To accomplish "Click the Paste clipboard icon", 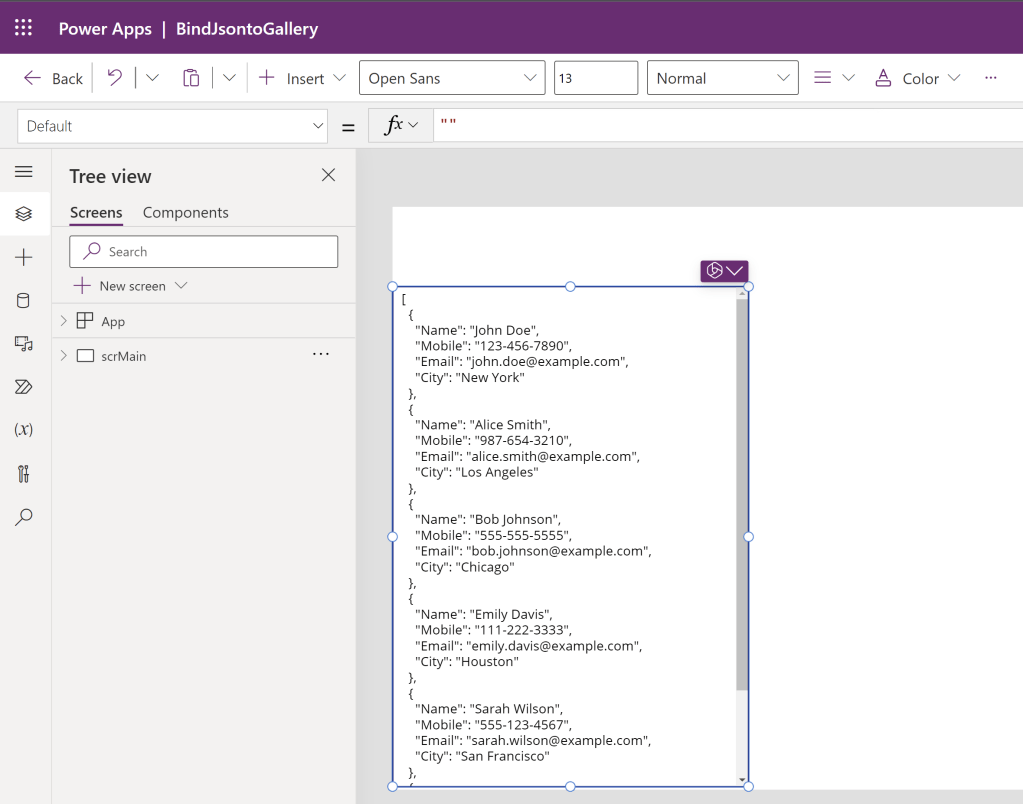I will 191,77.
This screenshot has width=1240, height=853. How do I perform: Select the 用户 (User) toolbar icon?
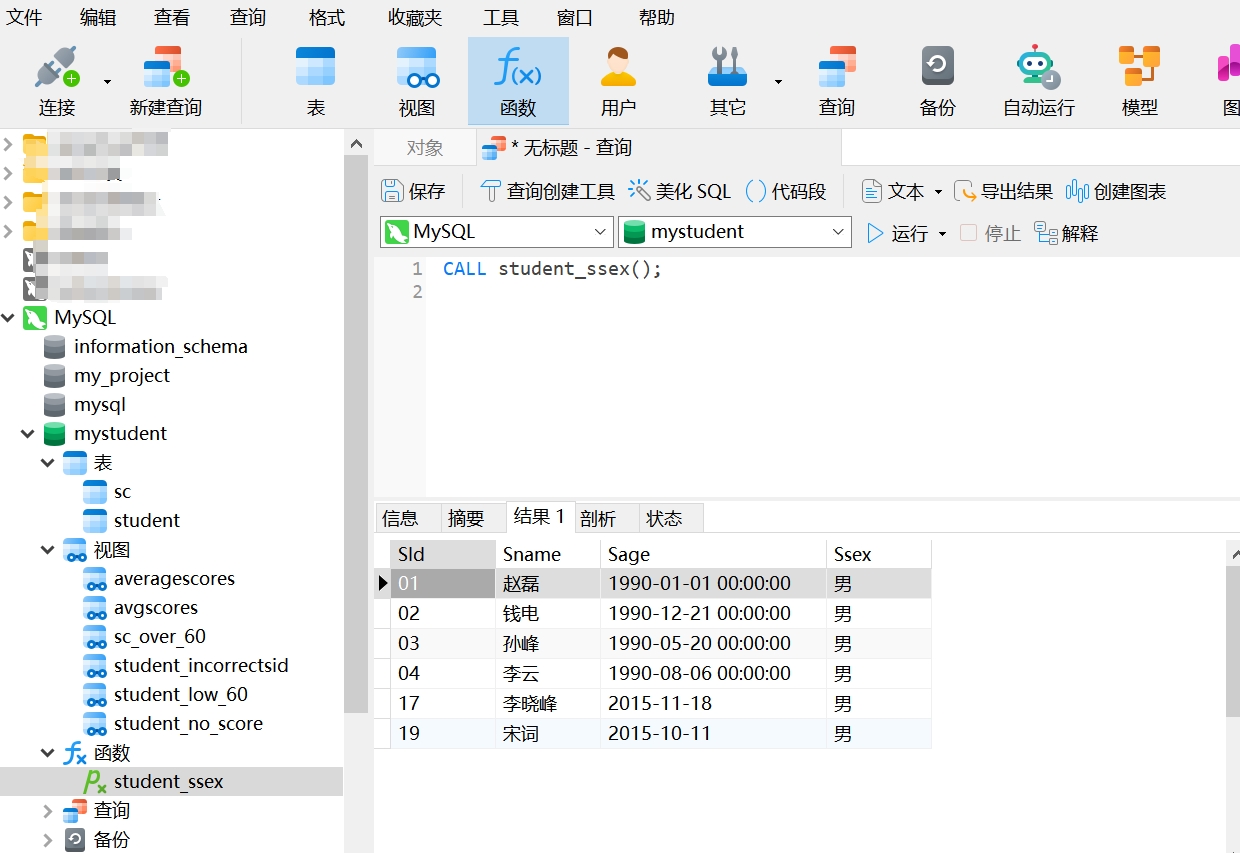coord(618,70)
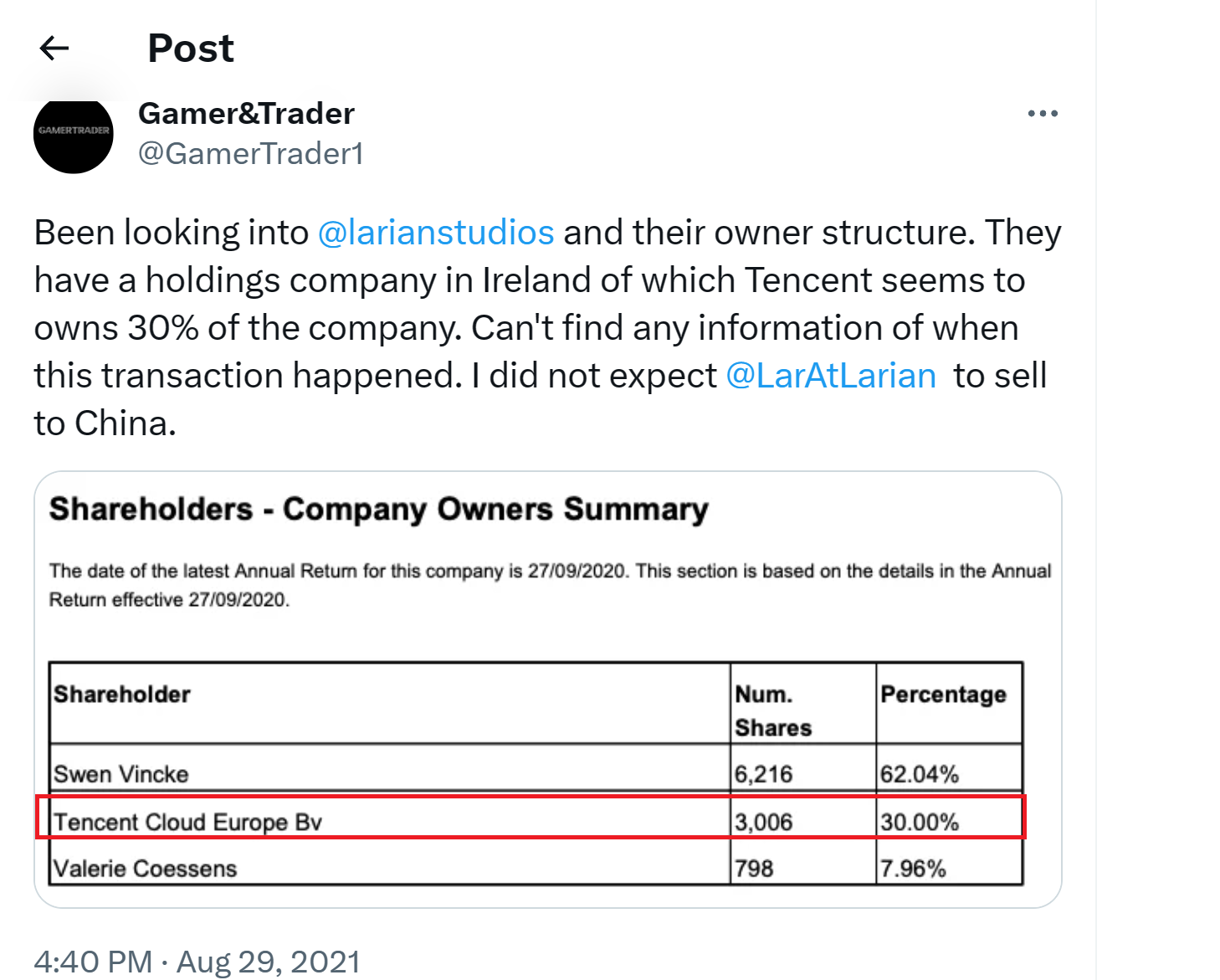Click the Post page heading
1220x980 pixels.
tap(191, 48)
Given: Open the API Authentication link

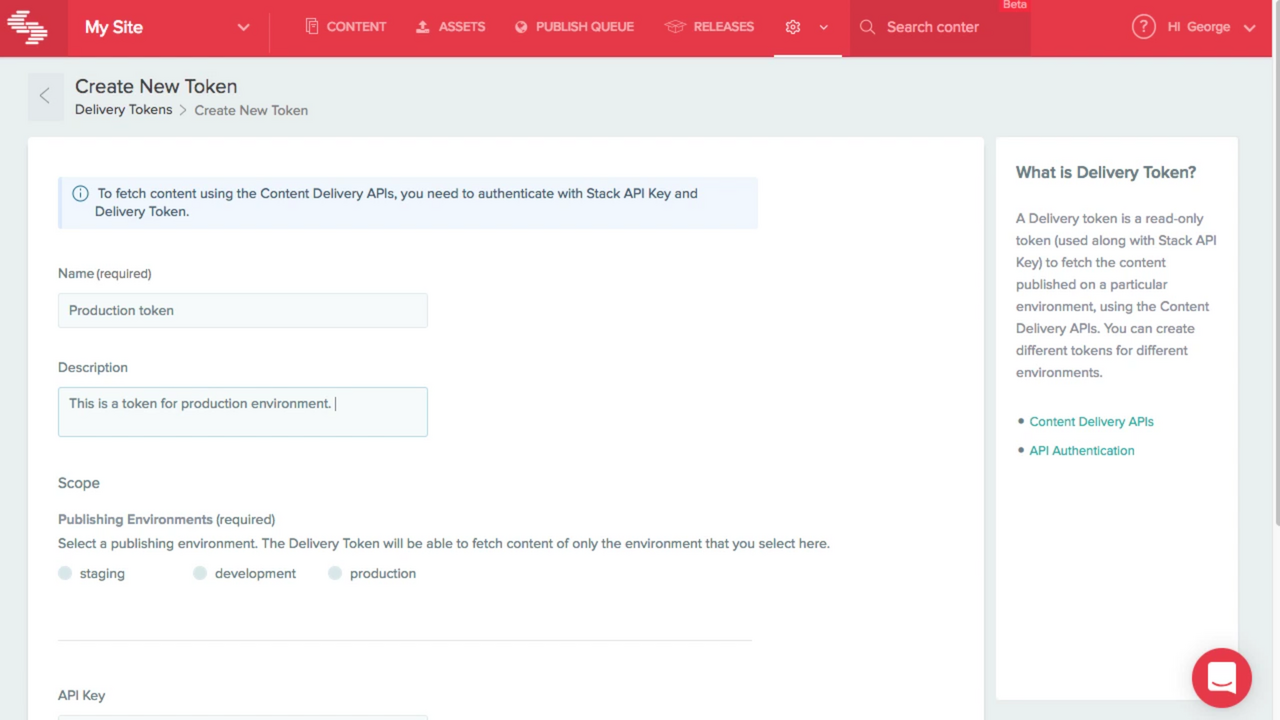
# # #
**DESCRIPTION OF THE TASK:**
Exclude the pictures and write out exactly the lines from the one holding "This screenshot has" through the end of the entries, inclusive, and only those.

**WRITTEN REPLY:**
This screenshot has width=1240, height=853. How do I perform: Select the 用户 (User) toolbar icon?
coord(618,70)
Click the Post page heading
1220x980 pixels.
tap(191, 48)
Given: Open the API Authentication link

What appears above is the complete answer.